Jeszcze we wtorek tył sąsiadującego z administracją osiedla Jagiellońska budynku apteki był względnie czysty. W środę rano sytuacja uległa zmianie. Niestety, jak ku swej dezaprobacie stwierdzili pracownicy SML-W, była to zmiana na gorsze.
– Nie da się ukryć, że to niespodzianka. Przyjechaliśmy rano do pracy, a tu ten wielki napis. Inna sprawa, że kompletnie nie mamy pojęcia, co on oznacza. Zeszpecił budynek, i nawet nie wiemy, jaka idea przyświecała autorowi – ironizuje Krzysztof Zieliński, zastępca kierownika administracji osiedla Jagiellońska.Feralny napis może i trudno przeczytać, ale łatwo przewidzieć następny krok administratorów. Tak się bowiem składa, że upstrzony przez grafficiarzy budynek jest spółdzielczą własnością. – Zgłosimy to na policję z wnioskiem o ściganie, bo w tej chwili mamy z tym problem.
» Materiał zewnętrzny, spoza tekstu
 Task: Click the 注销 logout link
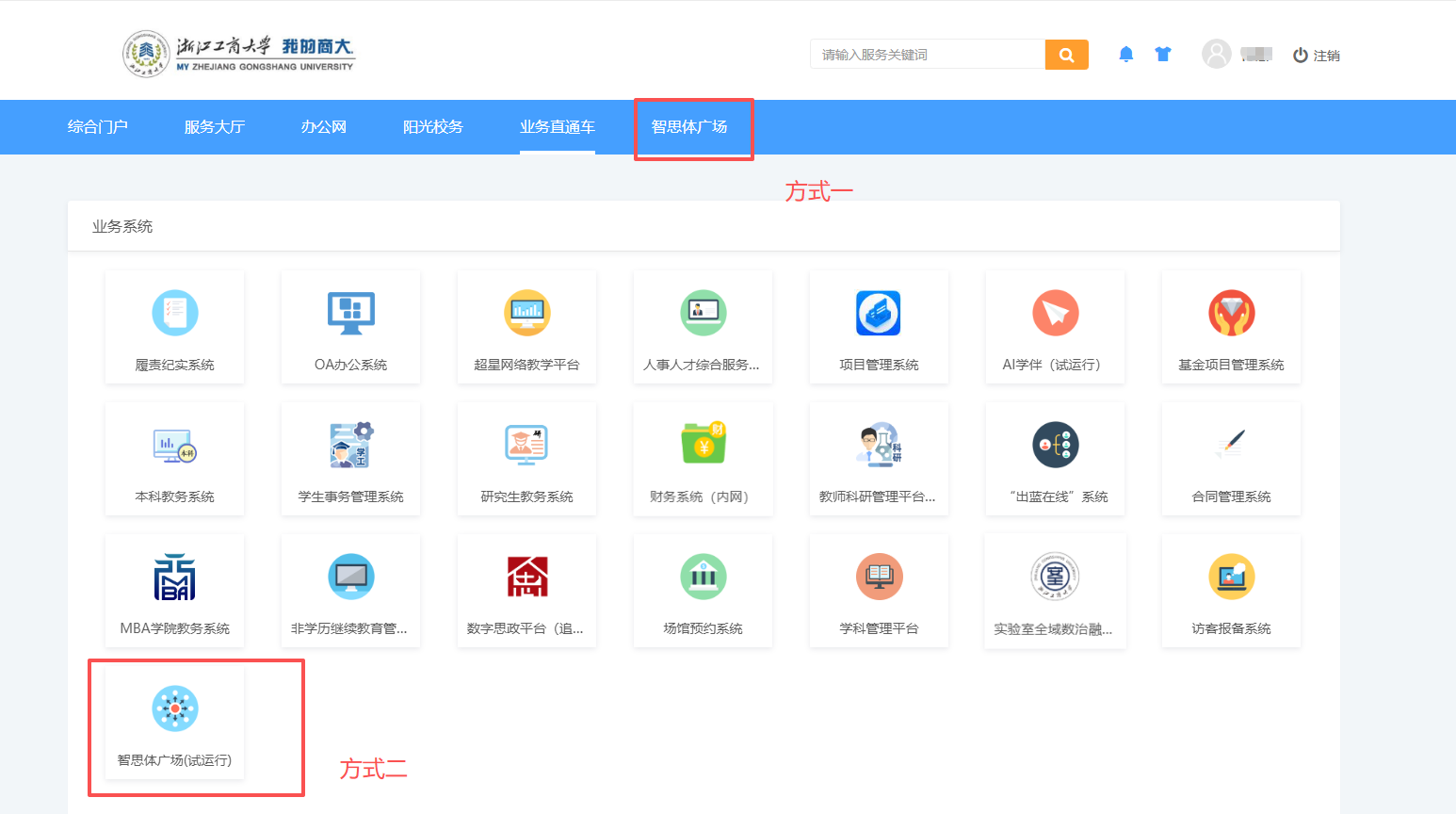click(1317, 56)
My to zamalujemy, ale przypuszczam, że niedługo później ktoś znowu zacznie mazać na tym budynku – dodaje Zieliński.
Dotychczas tak właśnie bywało. Z efektami źle pojętej kreatywności młodzieży administracja radzi sobie z reguły w jeden sposób: odnawiając cały fragment zniszczonej elewacji. Problem w tym, że siłą rzeczy tworzy to czystą powierzchnię dla kolejnych bazgrołów. Niedawno zarząd SML-W próbował sięgnąć po inną broń. Niestety, usługi specjalistów od usuwania graffiti okazały się niewypałem. – Zgłosiły się do nas dwie firmy: jedna z Legionowa, druga z Warszawy. Tyle że efekty ich pracy są nieciekawe. Mieliśmy nadzieję, że będą mieć bardziej skuteczne metody. W miejscach, w których próbowano usunąć farbę, nie zeszła ona ze ściany – mówi Krzysztof Zieliński.
W tej sytuacji warto zastanowić się nad udostępnieniem grafficiarzom murów, na których legalnie mogliby dać upust swym sprayowym żądzom. Całego problemu to na pewno nie rozwiąże, ale być może kilku niesfornych „artystów” z ciągotek do malowania bloków uda się jednak wyleczyć. I to bez korzystania z apteki.